Collected data entries
····················

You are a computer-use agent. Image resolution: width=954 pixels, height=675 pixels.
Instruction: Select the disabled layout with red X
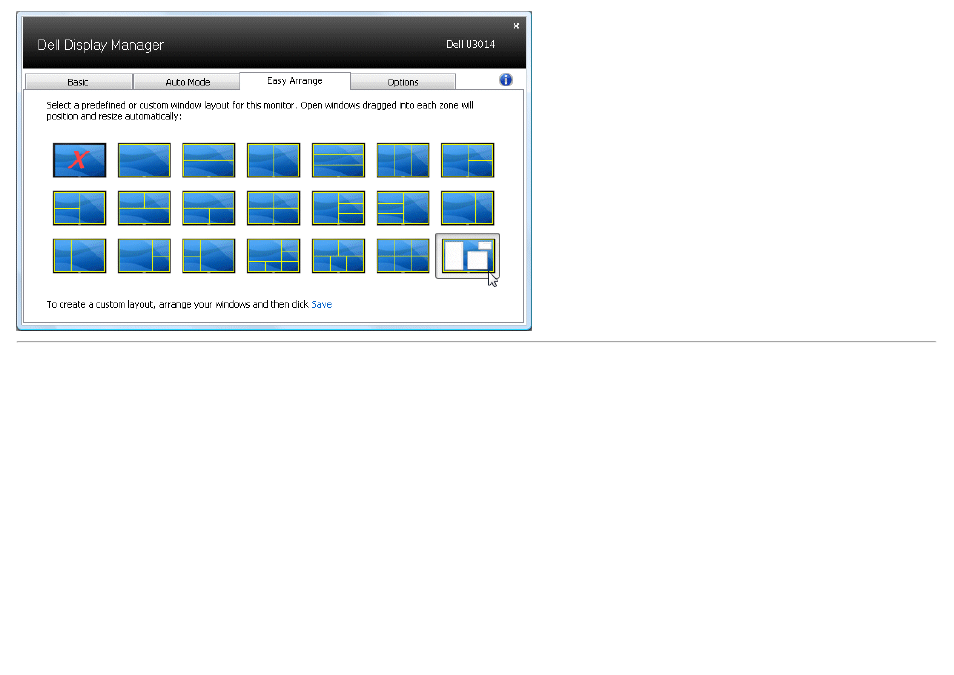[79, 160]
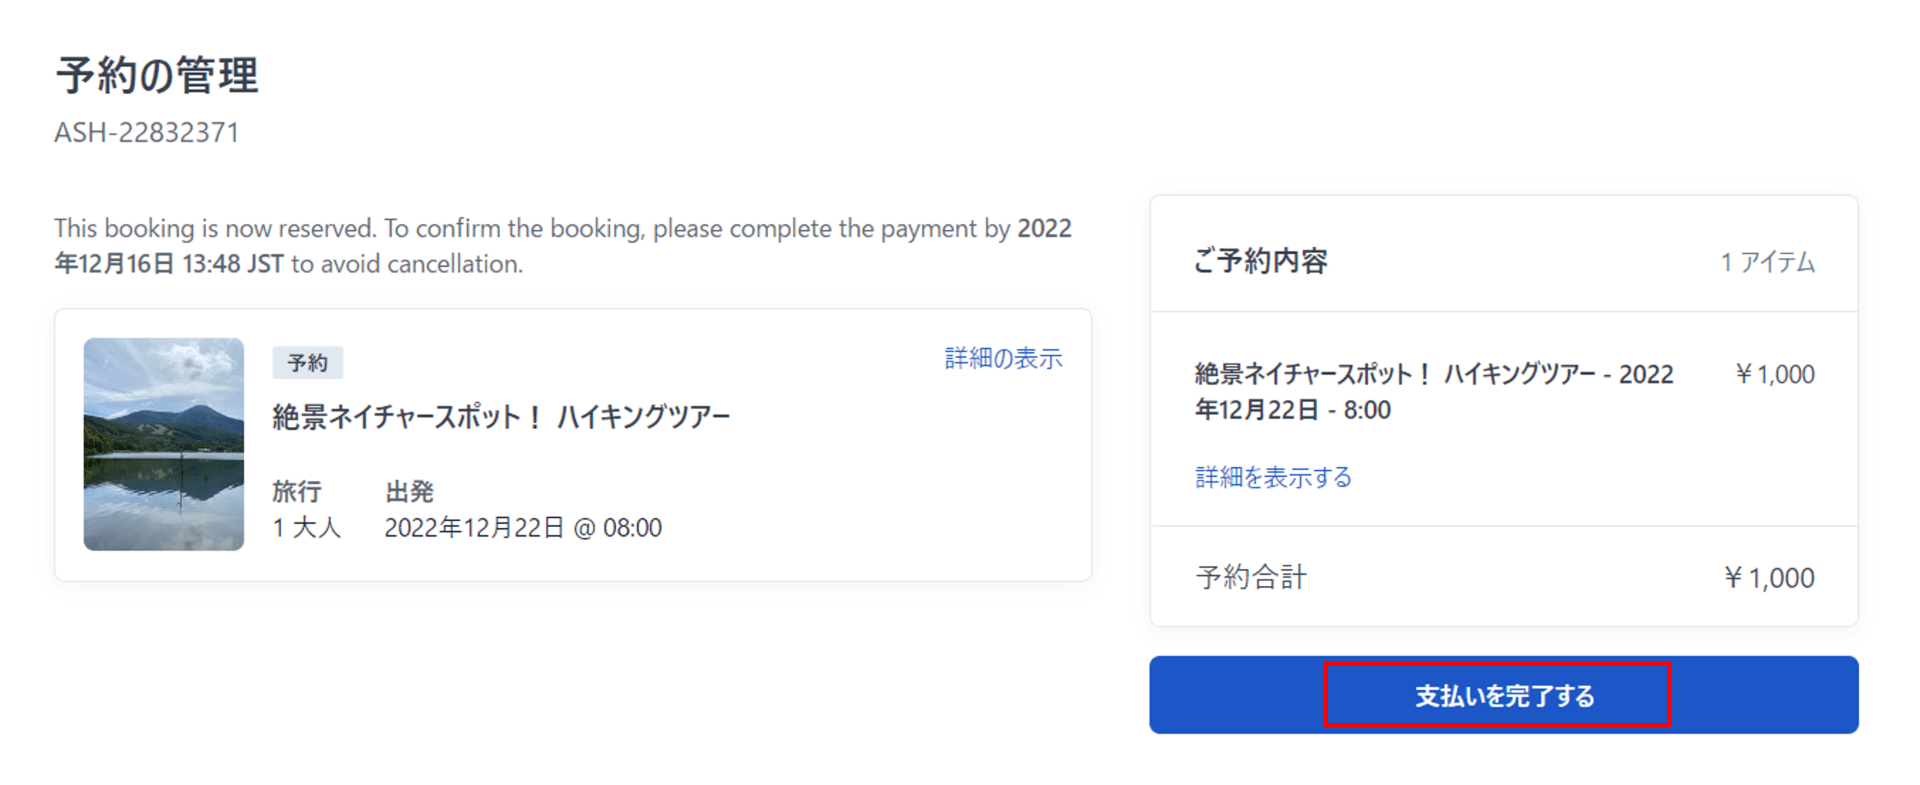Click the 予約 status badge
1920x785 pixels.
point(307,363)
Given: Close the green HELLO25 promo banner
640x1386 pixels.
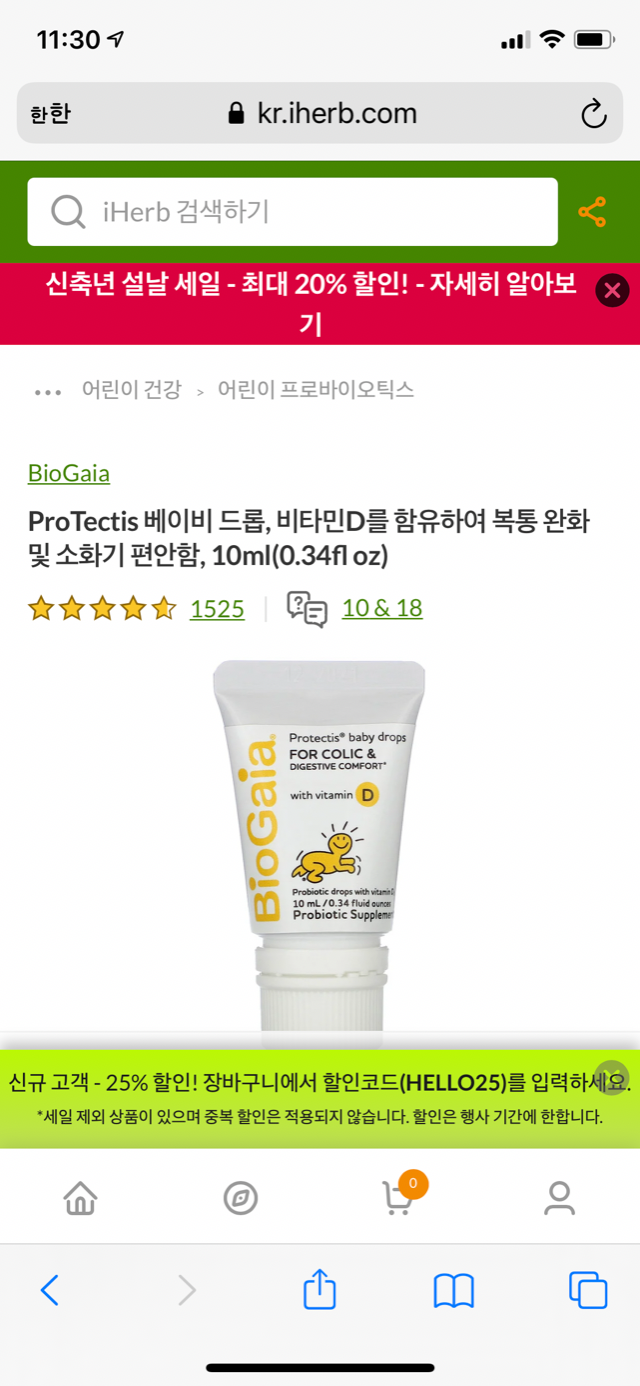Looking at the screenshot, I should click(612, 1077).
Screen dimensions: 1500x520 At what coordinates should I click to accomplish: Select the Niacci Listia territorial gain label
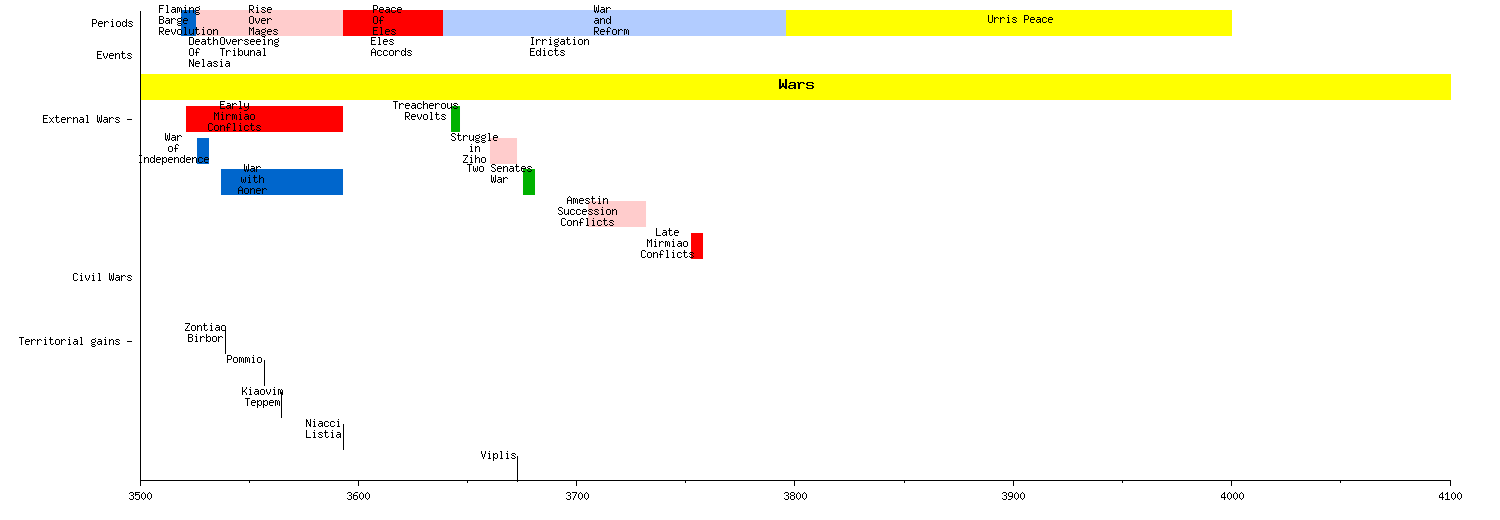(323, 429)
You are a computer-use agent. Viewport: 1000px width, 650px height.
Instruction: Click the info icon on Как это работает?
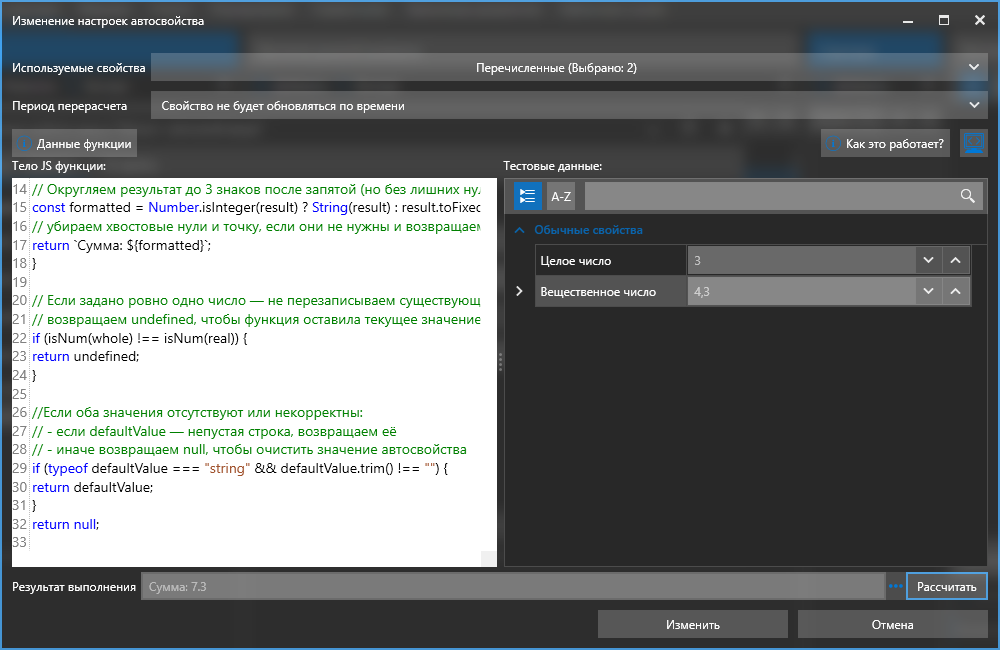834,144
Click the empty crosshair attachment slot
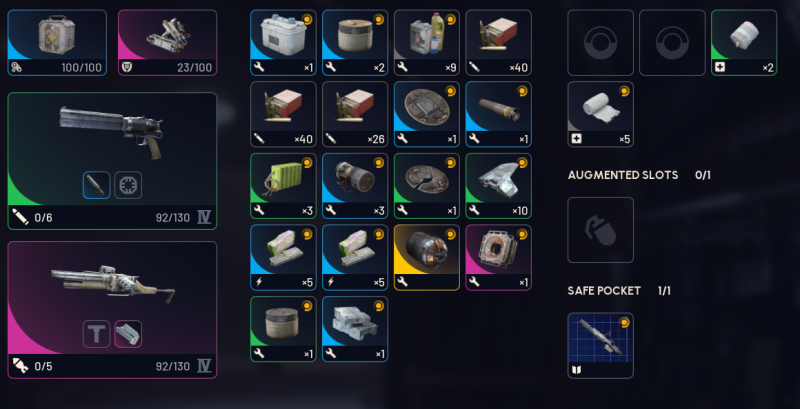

····················

What to do >>
All lines from the one containing "You are a computer-use agent. Viewport: 1000px" to the end of the entries should appear in the output exactly as written, with no pictures.

Answer for this exercise >>
You are a computer-use agent. Viewport: 1000px width, 650px height.
Instruction: Click the info icon on Как это работает?
834,144
Click the empty crosshair attachment slot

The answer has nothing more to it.